= SUPPLIED RECORDS =
▬▬▬▬▬▬▬▬▬▬

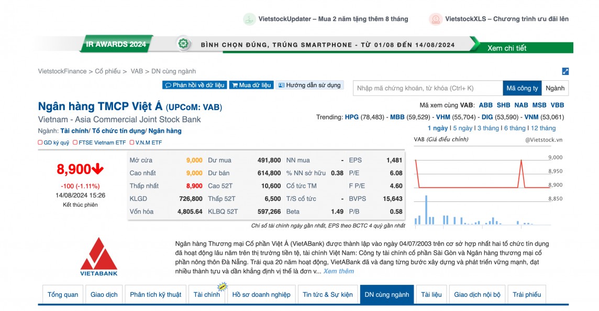Click the stock ticker search input field
The width and height of the screenshot is (599, 311).
(x=424, y=88)
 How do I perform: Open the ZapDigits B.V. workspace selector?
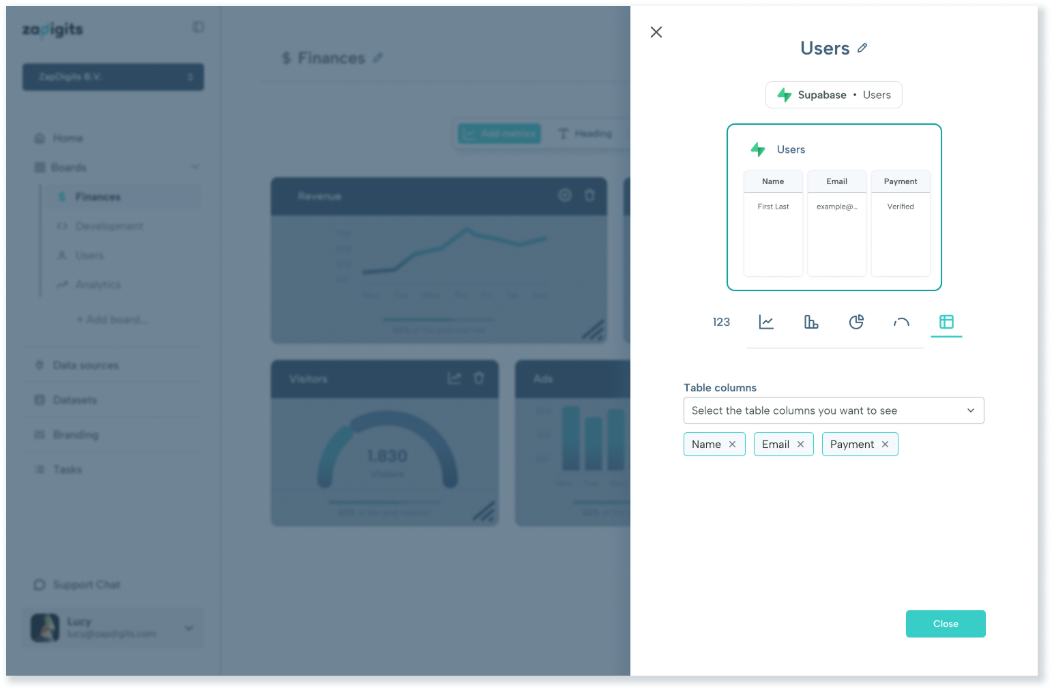click(113, 77)
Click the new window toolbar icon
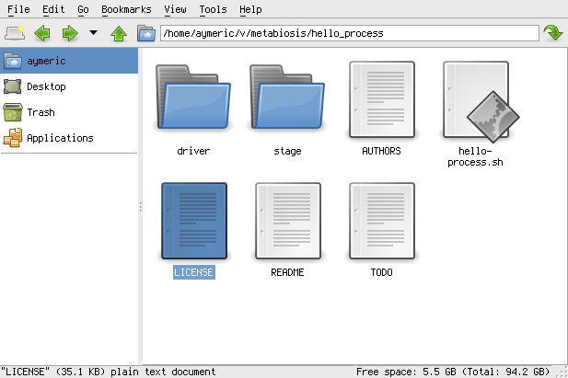 pos(14,34)
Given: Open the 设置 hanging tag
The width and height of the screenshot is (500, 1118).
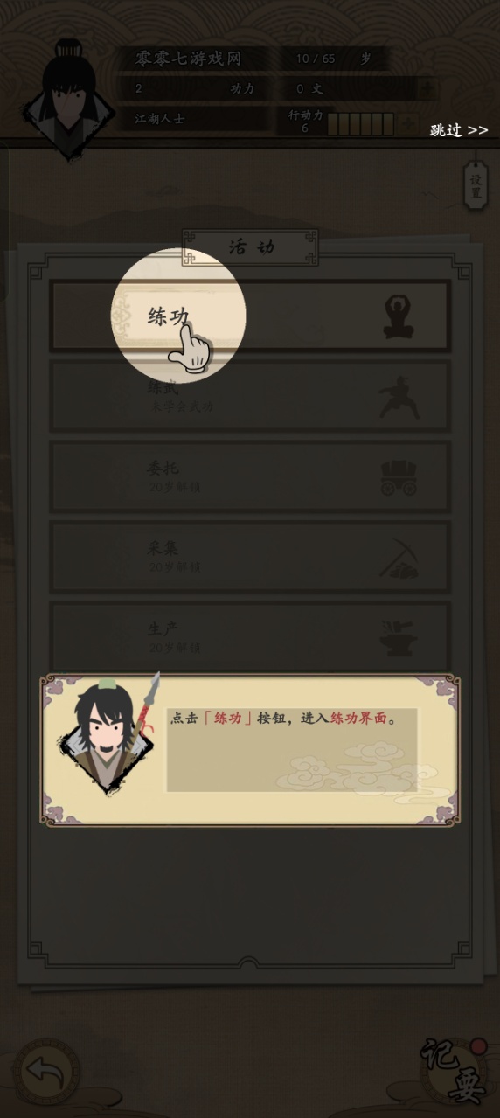Looking at the screenshot, I should (476, 184).
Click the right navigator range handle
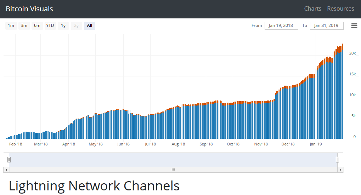The height and width of the screenshot is (195, 361). click(x=338, y=160)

▬▬▬▬▬▬▬▬▬▬

= INSTRUCTIONS FOR THE TASK =
Write out exactly, with no pictures, each line from the one containing "How do I perform: Open" through the last line of the listing above, both included.

= WRITTEN SOLUTION =
 How do I perform: Open the ZapDigits B.V. workspace selector?
click(113, 77)
Click the new window toolbar icon
 pos(14,34)
Given: Open the 设置 hanging tag
The width and height of the screenshot is (500, 1118).
Looking at the screenshot, I should (476, 184).
Click the right navigator range handle
The height and width of the screenshot is (195, 361). click(x=338, y=160)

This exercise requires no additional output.